The party has criticised the slow pace of economic liberalisation by the Civic Platform government, challenging both Donald Tusk's frequent distractions from economic issues and Law and Justice's dirigisme. The party aims to reform the labour market, accelerate privatisation, introduce a 19% flat tax, and equalise the retirement age between men and women.

PJN sought to increase public participation within politics, public scrutiny of government, transparency in governance, and encourage local self-government. It strongly advocated diversification of Poland's energy, especially in regards to domestic production of shale-locked natural gas.
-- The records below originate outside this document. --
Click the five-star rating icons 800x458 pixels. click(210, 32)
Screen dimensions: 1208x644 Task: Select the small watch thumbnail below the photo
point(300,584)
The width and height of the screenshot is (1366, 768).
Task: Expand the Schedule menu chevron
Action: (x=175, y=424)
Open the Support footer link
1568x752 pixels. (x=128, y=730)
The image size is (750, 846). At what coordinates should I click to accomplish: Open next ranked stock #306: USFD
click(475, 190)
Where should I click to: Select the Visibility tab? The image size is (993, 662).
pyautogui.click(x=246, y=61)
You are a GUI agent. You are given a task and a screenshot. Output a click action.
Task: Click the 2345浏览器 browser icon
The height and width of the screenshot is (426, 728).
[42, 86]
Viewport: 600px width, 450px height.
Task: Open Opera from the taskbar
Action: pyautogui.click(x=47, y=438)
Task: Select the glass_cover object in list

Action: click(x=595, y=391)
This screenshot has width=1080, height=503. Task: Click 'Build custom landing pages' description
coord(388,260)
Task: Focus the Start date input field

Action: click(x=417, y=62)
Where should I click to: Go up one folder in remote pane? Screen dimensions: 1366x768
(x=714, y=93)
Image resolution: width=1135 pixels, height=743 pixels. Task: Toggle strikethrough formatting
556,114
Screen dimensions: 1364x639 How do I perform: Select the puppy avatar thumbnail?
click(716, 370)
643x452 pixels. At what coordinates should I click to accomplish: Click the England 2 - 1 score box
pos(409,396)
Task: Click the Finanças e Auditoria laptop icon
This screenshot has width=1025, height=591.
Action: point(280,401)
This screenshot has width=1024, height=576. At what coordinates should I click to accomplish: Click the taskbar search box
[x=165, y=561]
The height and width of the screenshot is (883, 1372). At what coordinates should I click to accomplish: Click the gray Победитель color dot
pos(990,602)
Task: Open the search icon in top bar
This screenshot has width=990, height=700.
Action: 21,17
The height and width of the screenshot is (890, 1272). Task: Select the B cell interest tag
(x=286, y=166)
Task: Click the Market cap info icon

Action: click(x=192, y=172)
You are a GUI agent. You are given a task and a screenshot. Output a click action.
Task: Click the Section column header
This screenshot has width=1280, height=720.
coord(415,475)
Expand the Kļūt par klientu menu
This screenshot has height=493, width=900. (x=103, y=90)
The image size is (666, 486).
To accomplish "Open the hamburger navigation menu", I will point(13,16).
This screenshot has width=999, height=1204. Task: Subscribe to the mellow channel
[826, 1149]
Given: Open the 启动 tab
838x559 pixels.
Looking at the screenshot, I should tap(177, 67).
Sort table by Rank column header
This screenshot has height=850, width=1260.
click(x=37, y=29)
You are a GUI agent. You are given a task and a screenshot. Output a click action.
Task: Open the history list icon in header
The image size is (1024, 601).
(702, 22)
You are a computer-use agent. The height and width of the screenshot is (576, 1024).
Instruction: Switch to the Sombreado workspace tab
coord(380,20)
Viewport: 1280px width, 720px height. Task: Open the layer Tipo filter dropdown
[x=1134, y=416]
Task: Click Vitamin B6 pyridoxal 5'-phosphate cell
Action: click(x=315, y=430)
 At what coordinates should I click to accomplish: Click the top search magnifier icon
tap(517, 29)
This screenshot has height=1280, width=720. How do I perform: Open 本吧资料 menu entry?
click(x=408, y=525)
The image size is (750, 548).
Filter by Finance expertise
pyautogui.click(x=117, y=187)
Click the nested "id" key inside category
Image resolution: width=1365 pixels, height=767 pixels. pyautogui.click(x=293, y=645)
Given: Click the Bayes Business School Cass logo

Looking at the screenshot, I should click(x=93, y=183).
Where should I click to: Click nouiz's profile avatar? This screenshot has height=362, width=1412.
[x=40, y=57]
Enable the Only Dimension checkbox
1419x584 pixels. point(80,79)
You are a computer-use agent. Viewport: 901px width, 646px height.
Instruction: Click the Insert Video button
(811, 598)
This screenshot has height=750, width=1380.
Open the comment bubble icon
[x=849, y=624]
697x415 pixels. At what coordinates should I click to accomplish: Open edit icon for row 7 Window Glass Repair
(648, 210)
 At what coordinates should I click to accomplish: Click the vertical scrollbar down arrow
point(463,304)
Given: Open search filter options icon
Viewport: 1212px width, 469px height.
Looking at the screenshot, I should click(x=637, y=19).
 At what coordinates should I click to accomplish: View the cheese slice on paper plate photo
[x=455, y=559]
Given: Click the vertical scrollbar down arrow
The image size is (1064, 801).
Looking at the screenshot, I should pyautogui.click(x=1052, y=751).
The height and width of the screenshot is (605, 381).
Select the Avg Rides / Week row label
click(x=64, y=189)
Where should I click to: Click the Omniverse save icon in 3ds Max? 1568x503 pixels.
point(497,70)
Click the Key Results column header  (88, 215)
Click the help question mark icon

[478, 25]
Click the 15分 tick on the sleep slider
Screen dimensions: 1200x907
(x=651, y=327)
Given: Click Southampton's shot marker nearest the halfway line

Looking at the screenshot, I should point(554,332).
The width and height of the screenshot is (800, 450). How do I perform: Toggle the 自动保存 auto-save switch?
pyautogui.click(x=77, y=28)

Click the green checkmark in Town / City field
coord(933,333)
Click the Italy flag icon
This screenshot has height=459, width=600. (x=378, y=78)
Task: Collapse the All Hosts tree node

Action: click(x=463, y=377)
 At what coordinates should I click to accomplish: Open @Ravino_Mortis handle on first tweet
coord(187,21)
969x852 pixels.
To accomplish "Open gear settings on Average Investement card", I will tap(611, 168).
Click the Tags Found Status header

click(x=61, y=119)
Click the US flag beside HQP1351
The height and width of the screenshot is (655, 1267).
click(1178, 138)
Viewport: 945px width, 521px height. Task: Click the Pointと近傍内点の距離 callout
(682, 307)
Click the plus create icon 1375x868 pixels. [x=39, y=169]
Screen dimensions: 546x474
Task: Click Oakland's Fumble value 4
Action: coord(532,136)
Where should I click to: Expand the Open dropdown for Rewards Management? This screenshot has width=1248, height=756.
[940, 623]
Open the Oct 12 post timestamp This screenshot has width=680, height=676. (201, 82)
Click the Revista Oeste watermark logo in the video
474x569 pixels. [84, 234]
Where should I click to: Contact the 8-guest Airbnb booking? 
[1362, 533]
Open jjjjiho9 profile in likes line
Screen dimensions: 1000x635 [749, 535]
PJN was also a firm supporter of Ukrainian integration into the European Union.

==Former elected representatives==

===Members of the Sejm===
Before the October 2011 elections, the party had eighteen members of the Sejm.
- Lena Dąbkowska-Cichocka (21 – Opole)
- Tomasz Dudziński (7 – Chełm)
- Adam Gawęda (30 – Rybnik)
- Kazimierz Hajda (12 – Chrzanów)
- Elżbieta Jakubiak (18 – Siedlce)
- Lucjan Karasiewicz (28 – Częstochowa)
- Wiesław Kilian (3 – Wrocław)
- Wojciech Mojzesowicz (4 – Bydgoszcz)
- Jan Ołdakowski (19 – Warsaw I)
- Zbysław Owczarski (13 – Kraków)
- Jacek Pilch (15 – Tarnów)
- Paweł Poncyljusz (19 – Warsaw I)
- Andrzej Sośnierz (31 – Katowice)
- Andrzej Walkowiak (4 – Bydgoszcz)
- Zbigniew Wojciechowski (6 – Lublin)

===Members of the Senate===
Before the October 2011 elections, the party had one member of the Senate.
- Jacek Swakoń (1 – Legnica)

===Members of the European Parliament===
From October 2011 until 2013, the party had three members of the European Parliament. They continued to sit with Law and Justice in the European Conservatives and Reformists group, of which Michał Kamiński was a former Chairman.